Dans le livre 10, Promethea couche avec un vieux grigou de magicien et fait l’expérience de la kundalini. Mais on se demande bien comment. Ils ne sont pas amoureux. Alan Moore véhicule (et croit à) l’idée d’une kundalini qui se déclencherait par des moyens techniques, avec des « méthodes tantriques » externes (ce qui est un contresens total sur les tantras). SI vous allez jeter un coup d’oeil sur les sites traitant de la question, c’est ce que vous allez trouver. Même chez Muktananda, ce n’est pas si clair, puisqu’il semble dire que la chose lui aurait été donnée de l’extérieur, comme une « énergie » (ce qui explique sans doute que son histoire n’ait pas si bien terminé).
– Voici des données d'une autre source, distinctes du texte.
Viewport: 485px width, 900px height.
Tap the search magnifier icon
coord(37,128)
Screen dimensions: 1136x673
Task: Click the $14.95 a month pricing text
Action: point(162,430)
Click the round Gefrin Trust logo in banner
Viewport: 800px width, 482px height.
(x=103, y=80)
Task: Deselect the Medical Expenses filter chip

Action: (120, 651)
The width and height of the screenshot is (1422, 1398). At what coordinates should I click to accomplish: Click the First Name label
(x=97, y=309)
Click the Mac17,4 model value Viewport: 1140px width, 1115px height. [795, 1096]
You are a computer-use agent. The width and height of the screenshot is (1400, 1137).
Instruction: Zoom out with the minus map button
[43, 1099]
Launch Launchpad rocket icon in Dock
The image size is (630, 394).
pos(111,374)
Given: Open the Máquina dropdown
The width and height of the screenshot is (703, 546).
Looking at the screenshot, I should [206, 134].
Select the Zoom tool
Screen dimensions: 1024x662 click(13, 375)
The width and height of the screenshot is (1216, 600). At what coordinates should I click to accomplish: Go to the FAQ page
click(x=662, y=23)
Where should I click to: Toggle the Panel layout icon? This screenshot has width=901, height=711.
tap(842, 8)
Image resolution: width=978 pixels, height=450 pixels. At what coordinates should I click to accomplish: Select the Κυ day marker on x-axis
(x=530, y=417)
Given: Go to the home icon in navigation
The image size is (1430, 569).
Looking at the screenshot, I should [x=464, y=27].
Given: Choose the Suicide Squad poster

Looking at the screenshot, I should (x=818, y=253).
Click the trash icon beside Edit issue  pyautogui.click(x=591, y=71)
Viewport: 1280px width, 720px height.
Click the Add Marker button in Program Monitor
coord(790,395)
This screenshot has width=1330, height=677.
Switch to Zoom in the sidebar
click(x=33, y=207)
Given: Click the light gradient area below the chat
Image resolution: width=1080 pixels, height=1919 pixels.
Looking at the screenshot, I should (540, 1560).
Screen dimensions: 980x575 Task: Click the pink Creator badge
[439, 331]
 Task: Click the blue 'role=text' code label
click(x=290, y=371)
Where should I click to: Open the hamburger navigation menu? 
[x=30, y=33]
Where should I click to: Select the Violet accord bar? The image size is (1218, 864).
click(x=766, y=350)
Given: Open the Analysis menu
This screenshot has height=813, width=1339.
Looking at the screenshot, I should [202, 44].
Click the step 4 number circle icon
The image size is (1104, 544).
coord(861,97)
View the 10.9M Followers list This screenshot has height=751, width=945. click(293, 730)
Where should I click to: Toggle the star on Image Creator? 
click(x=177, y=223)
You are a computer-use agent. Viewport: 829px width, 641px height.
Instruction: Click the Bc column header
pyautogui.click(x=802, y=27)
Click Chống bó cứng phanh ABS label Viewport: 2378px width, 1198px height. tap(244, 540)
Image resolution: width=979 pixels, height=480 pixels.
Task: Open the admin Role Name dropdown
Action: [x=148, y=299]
Dans le yoga tantrique de Julius Evola (encore un qui n’a jamais su de quoi il parlait), il y a une phrase, quelque part, qui dit en substance : « au moment où la kundalini monte, vous devez réaliser qu’elle est vous ». Ce que j’en dis, c’est que si on ne l’a pas engendrée comme étant l’or de nous-mêmes, la manifestation de notre âme véritable, on est mal parti. Cela devrait être le principe de base, chercher notre être le plus central, non seulement le chercher, mais l’engendrer. La kundalini, c’est l’ensemble des effets secondaires, en quelque sorte.
Il y a évidemment des gens à qui cela s’impose depuis un lieu qui semble extérieur, comme Gopi Krishna et bien d’autres, et c’est bien malheureux, parce que le résultat est généralement catastrophique. Déjà lorsqu’on part du centre de soi-même avec la ferme décision de s’y tenir, l’énergie a tendance à dévier, mais alors si on la considère d’un point de vue duel, comme une sorte d’objet ou de phénomène dont on serait l’heureux dépositaire… La question se pose aussi avec la félicité d’ailleurs : soit on possède la félicité comme quelque chose qui nous tomberait dessus, soit on est la félicité, la première option étant évidemment celle des drogués, qui font entrer la félicité en eux comme une chose extérieure.
On retrouve d’ailleurs le même problème avec Dieu : soit on le considère comme une être extérieur qui va nous aider, soit on ne voit que Lui, auquel cas Je disparaît.